**BRIEF**
Which lines of the records contain the word "computer"? Show each of them.

====== SUPPLIED DATA

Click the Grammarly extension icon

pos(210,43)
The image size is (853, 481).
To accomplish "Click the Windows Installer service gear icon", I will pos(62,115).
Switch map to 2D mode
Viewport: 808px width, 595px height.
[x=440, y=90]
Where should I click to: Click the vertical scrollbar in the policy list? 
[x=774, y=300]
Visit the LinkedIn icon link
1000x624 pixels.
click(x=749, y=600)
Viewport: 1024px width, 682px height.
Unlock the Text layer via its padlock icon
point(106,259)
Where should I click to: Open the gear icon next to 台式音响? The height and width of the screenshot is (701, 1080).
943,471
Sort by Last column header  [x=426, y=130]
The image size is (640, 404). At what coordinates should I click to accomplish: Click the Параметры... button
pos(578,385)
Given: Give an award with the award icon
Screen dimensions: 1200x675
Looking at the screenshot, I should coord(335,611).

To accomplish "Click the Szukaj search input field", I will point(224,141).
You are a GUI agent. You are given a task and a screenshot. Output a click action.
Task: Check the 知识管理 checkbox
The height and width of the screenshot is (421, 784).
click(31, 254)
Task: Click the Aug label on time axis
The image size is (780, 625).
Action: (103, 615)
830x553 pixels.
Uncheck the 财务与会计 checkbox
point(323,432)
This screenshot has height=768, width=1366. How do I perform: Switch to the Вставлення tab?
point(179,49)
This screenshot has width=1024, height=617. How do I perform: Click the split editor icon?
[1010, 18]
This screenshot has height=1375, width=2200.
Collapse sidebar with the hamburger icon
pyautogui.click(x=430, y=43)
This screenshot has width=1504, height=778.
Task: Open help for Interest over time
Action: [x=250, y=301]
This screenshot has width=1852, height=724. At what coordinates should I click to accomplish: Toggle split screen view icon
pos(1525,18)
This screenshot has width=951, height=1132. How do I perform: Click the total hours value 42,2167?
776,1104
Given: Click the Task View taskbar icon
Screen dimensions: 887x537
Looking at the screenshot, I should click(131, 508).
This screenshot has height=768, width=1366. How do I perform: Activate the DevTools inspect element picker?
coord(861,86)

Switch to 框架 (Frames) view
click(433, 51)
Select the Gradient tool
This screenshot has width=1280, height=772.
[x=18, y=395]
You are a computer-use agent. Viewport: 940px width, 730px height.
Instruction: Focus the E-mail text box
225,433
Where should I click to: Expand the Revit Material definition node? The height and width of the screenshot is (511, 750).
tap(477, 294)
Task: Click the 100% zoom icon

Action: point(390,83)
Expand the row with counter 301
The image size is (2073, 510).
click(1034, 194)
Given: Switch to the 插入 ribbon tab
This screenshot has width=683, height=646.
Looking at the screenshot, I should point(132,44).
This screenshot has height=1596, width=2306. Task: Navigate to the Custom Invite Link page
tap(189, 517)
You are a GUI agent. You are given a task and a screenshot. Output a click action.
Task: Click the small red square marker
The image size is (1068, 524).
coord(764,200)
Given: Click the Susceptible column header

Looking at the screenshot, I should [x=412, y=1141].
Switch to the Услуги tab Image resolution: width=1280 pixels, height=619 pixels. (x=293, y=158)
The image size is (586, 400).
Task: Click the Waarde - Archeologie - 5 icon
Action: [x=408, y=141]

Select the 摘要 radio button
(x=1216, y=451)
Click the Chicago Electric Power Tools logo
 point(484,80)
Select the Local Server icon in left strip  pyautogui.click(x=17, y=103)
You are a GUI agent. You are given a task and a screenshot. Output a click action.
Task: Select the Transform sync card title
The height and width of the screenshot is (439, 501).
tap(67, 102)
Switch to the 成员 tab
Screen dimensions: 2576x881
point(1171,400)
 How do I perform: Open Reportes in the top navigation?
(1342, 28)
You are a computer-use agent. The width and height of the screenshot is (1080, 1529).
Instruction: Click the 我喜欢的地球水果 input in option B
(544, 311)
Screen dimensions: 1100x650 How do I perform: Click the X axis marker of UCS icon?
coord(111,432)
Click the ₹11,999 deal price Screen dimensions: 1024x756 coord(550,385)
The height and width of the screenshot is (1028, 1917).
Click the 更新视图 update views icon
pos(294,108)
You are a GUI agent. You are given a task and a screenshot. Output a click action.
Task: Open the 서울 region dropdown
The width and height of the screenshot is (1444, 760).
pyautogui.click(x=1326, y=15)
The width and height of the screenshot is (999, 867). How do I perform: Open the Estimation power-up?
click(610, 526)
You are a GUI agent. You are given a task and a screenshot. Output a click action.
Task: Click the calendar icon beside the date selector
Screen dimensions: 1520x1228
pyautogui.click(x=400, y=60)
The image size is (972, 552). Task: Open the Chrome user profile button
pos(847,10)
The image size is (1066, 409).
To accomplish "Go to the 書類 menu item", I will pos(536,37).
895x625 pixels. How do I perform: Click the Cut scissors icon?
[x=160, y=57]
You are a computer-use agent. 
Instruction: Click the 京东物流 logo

============

**SOLUTION FOR THIS PROBLEM**
You are a computer-use agent. Viewport: 940px width, 730px height.
You are a computer-use agent. The width and height of the screenshot is (1080, 1529).
You are a computer-use agent. 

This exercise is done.